What you write should be an exact copy of the material, from its first line through the line containing "Click the Copy icon in toolbar".
[[ Provided information open ]]
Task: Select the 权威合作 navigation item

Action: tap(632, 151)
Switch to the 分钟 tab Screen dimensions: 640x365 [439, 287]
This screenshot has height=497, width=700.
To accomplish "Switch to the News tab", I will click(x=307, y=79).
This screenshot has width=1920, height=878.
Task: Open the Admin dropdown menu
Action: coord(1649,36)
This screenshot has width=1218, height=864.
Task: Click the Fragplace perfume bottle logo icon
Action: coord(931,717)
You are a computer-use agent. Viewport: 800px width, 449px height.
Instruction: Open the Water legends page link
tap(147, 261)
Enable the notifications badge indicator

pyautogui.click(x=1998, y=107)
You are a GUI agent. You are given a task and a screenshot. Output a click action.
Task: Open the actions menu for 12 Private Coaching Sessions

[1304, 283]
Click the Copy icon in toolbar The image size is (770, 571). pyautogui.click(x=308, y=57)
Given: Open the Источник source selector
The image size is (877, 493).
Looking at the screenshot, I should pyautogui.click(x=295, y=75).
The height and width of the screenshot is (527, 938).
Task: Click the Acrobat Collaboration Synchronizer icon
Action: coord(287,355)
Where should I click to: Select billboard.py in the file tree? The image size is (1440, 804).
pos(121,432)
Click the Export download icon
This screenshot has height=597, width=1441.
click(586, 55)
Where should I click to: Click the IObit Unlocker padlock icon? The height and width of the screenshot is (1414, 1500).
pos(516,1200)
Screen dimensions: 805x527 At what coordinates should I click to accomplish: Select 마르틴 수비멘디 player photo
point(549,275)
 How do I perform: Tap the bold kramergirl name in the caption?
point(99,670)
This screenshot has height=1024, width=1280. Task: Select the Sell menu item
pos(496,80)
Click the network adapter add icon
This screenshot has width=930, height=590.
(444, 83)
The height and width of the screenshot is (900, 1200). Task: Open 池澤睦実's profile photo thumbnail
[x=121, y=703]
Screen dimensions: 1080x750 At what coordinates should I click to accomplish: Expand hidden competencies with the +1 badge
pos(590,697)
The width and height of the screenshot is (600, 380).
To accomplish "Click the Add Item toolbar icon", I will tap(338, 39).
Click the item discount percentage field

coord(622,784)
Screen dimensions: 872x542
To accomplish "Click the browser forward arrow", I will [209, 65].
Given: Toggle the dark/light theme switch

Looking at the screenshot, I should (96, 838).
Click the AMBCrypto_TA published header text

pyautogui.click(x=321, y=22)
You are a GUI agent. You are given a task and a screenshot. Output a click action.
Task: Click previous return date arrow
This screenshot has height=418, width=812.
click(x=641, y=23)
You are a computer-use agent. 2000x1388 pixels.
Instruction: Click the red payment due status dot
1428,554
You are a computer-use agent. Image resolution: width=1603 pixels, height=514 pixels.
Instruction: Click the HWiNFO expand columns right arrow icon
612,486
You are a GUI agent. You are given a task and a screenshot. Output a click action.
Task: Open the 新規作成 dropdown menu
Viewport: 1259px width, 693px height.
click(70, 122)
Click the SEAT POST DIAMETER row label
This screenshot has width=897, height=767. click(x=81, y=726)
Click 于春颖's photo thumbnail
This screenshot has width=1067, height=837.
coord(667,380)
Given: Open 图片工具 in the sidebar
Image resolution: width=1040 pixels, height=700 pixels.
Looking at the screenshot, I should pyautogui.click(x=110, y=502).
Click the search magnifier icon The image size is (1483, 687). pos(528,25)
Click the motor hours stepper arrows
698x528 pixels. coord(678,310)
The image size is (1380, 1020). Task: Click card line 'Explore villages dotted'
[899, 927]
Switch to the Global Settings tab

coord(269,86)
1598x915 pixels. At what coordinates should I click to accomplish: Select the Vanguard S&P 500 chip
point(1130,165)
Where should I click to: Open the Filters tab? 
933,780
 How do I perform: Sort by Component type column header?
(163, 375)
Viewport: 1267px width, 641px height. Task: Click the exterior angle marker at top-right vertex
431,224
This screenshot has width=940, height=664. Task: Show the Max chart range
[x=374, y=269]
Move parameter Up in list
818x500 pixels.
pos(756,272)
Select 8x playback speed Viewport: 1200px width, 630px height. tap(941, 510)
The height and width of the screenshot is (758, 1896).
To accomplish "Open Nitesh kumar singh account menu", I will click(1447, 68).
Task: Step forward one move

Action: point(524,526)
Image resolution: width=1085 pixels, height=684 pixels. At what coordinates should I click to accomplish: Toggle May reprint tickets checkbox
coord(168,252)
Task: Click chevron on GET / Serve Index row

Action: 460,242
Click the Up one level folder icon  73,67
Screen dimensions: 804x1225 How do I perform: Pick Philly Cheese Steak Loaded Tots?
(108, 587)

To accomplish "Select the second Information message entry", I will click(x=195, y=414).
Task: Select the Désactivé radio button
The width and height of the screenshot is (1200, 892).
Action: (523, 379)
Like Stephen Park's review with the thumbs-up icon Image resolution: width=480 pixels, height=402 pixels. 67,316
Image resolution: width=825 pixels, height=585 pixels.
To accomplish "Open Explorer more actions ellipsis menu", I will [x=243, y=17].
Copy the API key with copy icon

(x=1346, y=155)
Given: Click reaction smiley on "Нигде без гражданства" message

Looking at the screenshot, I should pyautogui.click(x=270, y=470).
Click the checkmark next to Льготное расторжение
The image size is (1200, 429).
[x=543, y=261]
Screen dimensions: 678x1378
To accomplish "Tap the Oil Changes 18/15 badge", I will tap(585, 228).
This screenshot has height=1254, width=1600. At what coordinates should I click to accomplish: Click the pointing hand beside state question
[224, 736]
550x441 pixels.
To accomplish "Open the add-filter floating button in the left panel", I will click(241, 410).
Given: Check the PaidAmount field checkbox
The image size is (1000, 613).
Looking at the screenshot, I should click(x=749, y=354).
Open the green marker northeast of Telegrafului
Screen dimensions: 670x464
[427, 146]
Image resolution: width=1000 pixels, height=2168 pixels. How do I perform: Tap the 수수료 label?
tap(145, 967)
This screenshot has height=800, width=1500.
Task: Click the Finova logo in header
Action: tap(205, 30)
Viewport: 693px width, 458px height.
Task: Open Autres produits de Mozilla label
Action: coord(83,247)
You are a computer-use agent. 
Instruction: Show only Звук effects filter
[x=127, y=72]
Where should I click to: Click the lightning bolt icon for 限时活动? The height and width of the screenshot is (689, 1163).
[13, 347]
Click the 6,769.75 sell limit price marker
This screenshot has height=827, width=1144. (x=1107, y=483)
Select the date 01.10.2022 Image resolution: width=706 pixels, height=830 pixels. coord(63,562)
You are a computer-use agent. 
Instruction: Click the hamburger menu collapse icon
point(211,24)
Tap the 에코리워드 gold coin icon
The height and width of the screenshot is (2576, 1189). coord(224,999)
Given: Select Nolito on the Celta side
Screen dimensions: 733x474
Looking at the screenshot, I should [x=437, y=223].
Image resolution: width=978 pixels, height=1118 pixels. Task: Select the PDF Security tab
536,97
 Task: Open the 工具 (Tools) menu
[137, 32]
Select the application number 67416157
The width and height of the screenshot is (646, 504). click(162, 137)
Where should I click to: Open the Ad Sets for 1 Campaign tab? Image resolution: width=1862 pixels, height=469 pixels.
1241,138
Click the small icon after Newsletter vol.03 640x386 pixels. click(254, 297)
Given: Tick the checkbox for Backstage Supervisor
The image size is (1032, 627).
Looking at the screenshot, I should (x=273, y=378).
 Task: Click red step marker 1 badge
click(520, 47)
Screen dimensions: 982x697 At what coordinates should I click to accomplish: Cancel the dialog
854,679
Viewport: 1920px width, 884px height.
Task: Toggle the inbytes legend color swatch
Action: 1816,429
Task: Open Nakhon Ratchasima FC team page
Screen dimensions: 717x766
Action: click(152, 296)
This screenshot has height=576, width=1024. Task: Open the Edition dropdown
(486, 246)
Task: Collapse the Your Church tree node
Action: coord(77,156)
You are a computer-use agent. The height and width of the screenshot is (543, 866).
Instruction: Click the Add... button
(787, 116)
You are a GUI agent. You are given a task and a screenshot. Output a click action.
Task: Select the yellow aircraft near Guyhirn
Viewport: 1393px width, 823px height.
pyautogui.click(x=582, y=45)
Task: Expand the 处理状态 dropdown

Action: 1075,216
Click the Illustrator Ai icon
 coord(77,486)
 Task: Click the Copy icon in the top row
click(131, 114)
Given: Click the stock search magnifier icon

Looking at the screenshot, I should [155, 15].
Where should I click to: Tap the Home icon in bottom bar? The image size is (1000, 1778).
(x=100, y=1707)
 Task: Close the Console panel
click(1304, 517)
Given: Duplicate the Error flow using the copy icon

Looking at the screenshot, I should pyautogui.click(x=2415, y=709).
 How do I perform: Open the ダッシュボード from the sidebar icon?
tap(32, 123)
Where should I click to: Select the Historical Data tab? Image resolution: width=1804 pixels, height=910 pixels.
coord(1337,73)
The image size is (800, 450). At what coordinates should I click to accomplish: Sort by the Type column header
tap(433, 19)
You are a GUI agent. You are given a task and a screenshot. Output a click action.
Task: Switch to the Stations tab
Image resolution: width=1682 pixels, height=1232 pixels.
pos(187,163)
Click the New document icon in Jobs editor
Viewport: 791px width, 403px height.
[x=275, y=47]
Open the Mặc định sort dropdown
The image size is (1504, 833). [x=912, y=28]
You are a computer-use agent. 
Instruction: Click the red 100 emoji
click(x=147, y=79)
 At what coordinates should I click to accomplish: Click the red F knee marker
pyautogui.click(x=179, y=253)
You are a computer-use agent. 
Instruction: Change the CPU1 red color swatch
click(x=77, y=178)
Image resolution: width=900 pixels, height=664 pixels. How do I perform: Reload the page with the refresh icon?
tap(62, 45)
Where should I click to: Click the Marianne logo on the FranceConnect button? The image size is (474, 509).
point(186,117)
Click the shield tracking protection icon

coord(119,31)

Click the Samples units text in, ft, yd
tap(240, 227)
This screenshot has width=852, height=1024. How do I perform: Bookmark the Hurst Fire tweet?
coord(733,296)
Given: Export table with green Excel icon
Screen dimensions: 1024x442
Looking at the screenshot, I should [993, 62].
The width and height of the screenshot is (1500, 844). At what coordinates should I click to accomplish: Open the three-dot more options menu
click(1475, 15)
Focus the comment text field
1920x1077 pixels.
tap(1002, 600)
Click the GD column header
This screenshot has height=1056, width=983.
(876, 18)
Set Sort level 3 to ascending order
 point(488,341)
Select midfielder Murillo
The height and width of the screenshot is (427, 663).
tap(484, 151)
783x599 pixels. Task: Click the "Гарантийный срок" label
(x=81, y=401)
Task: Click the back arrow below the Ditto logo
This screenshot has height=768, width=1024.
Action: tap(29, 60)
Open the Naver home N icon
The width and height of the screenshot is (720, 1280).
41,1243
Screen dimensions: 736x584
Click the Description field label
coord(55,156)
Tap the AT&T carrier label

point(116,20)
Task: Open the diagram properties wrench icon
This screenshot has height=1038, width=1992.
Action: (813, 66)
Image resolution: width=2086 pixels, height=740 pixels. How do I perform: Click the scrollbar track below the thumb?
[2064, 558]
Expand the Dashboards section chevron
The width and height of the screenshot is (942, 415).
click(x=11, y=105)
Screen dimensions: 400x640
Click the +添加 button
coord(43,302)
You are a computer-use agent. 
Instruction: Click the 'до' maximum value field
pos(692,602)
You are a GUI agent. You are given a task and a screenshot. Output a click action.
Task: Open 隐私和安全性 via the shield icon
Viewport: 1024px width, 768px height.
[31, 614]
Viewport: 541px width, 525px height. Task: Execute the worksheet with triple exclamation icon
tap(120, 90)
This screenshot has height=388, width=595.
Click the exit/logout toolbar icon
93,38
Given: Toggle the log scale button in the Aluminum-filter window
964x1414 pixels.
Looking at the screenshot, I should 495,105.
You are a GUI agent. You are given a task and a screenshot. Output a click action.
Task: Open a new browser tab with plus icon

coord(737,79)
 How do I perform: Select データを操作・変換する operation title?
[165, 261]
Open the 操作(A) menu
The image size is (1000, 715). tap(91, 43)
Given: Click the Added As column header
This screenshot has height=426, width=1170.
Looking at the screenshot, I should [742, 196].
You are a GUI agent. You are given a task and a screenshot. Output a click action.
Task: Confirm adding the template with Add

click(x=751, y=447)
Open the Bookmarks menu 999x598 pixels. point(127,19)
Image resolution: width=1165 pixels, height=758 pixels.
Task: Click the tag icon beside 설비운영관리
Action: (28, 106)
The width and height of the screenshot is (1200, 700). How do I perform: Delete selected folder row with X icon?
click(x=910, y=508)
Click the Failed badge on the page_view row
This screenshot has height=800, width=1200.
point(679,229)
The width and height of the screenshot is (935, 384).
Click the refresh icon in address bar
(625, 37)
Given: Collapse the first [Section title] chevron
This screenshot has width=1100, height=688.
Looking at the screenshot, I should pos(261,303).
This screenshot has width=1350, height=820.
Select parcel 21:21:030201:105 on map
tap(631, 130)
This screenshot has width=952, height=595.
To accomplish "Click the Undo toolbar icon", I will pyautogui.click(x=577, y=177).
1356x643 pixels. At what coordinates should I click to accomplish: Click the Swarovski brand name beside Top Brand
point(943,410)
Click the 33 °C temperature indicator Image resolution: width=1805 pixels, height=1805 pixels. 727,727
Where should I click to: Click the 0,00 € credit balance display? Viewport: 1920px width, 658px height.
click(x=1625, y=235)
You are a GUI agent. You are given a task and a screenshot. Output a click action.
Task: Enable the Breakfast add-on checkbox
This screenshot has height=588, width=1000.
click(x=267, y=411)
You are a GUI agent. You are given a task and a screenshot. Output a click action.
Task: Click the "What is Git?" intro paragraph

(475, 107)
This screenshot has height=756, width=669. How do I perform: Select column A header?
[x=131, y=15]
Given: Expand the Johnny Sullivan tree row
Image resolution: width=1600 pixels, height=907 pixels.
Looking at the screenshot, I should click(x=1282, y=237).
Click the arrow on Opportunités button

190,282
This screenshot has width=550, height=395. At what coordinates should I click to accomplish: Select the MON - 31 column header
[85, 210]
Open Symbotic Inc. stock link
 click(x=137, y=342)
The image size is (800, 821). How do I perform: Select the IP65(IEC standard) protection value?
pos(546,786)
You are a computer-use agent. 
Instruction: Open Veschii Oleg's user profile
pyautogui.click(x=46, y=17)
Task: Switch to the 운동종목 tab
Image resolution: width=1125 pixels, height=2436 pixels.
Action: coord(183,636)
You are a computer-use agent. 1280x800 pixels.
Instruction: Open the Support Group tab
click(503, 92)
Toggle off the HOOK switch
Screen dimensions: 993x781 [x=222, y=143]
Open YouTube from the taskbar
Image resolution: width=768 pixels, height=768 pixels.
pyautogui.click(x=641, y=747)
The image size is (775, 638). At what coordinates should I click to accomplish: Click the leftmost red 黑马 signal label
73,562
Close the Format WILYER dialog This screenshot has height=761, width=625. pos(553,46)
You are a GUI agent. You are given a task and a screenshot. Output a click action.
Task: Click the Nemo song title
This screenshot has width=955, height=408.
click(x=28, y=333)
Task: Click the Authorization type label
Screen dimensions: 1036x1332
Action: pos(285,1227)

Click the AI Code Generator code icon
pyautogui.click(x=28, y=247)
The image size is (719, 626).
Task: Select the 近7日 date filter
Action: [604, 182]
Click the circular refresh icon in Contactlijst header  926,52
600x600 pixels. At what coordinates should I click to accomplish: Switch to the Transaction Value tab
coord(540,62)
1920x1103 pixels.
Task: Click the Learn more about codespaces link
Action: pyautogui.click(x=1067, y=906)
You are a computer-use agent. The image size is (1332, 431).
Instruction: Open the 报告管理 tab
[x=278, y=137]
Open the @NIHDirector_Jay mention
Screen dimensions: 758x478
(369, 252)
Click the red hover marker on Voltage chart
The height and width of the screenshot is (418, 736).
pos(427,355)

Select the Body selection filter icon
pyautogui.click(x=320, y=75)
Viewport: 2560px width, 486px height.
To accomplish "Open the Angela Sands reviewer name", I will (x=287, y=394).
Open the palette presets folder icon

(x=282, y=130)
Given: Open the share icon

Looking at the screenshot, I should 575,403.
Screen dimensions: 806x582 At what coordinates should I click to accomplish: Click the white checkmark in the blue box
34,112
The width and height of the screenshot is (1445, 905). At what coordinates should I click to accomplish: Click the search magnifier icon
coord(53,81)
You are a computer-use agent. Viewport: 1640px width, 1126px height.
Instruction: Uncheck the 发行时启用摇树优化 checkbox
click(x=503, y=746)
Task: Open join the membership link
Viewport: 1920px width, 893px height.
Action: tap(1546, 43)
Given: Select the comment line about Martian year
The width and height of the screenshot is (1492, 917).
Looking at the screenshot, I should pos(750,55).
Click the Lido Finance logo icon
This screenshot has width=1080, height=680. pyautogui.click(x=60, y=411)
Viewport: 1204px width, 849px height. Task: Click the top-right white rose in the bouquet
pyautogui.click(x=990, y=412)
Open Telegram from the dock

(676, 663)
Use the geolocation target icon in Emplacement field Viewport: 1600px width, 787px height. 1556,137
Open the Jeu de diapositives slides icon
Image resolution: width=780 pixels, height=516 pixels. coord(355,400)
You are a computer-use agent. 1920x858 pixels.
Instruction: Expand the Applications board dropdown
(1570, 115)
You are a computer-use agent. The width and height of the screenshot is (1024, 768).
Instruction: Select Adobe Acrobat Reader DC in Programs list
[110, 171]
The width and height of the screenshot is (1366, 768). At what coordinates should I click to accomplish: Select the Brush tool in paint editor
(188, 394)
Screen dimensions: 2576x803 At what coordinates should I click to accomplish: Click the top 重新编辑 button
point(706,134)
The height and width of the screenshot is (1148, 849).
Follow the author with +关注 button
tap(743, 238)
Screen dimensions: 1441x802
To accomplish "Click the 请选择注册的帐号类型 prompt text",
[[ Provided information closed ]]
**Answer to the problem:**
Task: Select the 权威合作 navigation item

Action: tap(632, 151)
Switch to the 分钟 tab Screen dimensions: 640x365 [439, 287]
This screenshot has height=497, width=700.
To accomplish "Switch to the News tab", I will click(x=307, y=79).
This screenshot has width=1920, height=878.
Task: Open the Admin dropdown menu
Action: coord(1649,36)
This screenshot has width=1218, height=864.
Task: Click the Fragplace perfume bottle logo icon
Action: coord(931,717)
You are a computer-use agent. Viewport: 800px width, 449px height.
Instruction: Open the Water legends page link
tap(147, 261)
Enable the notifications badge indicator

pyautogui.click(x=1998, y=107)
You are a GUI agent. You are given a task and a screenshot. Output a click action.
Task: Open the actions menu for 12 Private Coaching Sessions

[1304, 283]
Click the Copy icon in toolbar The image size is (770, 571). pyautogui.click(x=308, y=57)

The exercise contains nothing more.